Objective: Isoflavones and exercise have been shown to affect C-reactive protein (CRP) and body composition and to act synergistically on trunk and total fat mass (FM), glucose metabolism, and lean body mass in postmenopausal women with a body mass index higher than 25 kg/m2. We hypothesized that exercise and isoflavone supplementation (Ex + ISO) could reduce inflammation in the same subpopulation of women. The objective of this study was to investigate if 6 months of mixed exercise combined with isoflavones could have greater effects on specific inflammatory markers than exercise alone in overweight or obese postmenopausal women.
Methods: Thirty-four postmenopausal women aged 50 to 70 years were randomly assigned to exercise and placebo (Ex + PLA; n = 15) or Ex + ISO (n = 19). At baseline and after 6 months, waist circumference, hip circumference, total FM, trunk FM, leg FM, and muscle mass index (MMI; = total fat free mass [kg] / height2 [m]) were assessed (dual-energy x-ray absorptiometry). Inflammatory markers (CRP, tumor necrosis factor-α [TNF-α], and interleukin-6) were obtained by enzyme-linked immunosorbent assay. T tests were used to compare groups at baseline.

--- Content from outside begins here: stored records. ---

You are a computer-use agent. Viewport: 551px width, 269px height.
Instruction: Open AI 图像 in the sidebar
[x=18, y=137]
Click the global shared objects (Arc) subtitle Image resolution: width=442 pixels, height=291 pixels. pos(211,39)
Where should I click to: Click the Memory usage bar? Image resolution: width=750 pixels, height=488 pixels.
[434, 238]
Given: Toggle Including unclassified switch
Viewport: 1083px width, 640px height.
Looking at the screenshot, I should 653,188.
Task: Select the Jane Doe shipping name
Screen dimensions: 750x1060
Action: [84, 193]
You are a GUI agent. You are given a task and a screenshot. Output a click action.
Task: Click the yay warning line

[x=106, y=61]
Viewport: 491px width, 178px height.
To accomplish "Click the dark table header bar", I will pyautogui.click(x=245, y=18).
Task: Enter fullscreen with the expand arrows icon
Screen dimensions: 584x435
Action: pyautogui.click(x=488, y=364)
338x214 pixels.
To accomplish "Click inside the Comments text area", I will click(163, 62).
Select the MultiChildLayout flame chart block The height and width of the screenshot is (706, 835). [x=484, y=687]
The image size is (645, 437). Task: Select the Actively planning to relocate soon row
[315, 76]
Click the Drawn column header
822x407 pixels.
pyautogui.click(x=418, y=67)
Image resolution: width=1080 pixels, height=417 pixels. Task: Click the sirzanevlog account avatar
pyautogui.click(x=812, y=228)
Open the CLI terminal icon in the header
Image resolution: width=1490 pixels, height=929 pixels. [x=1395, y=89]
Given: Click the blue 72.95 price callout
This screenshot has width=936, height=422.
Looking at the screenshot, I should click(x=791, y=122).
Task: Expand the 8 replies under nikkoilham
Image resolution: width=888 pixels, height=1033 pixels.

Results: The Ex + PLA group showed significant changes in MMI (+0.33 kg/m2, P ≤ 0.009) and FM compartments (waist circumference, −5.13 cm; % FM, −1.31%; P ≤ 0.001), whereas inflammation remained unchanged. However, the Ex + ISO group showed significant changes in total FM (−1.70 kg, P < 0.0001), FM compartments (hip circumference [−2.51 cm, P = 0.019], leg FM [−1.16 kg, P = 0.037], and trunk FM [−0.72 kg, P = 0.006]), MMI (+0.39 kg, P = 0.011), and inflammation (CRP, −1.14 mg/L, P = 0.029; TNF-α, +0.29 pg/mL, P = 0.010).
Conclusions: Despite an increase in TNF-α, the use of isoflavones—when body weight remains stable—seems to enhance the beneficial effects of mixed-exercise training on body composition and CRP in overweight or obese postmenopausal women.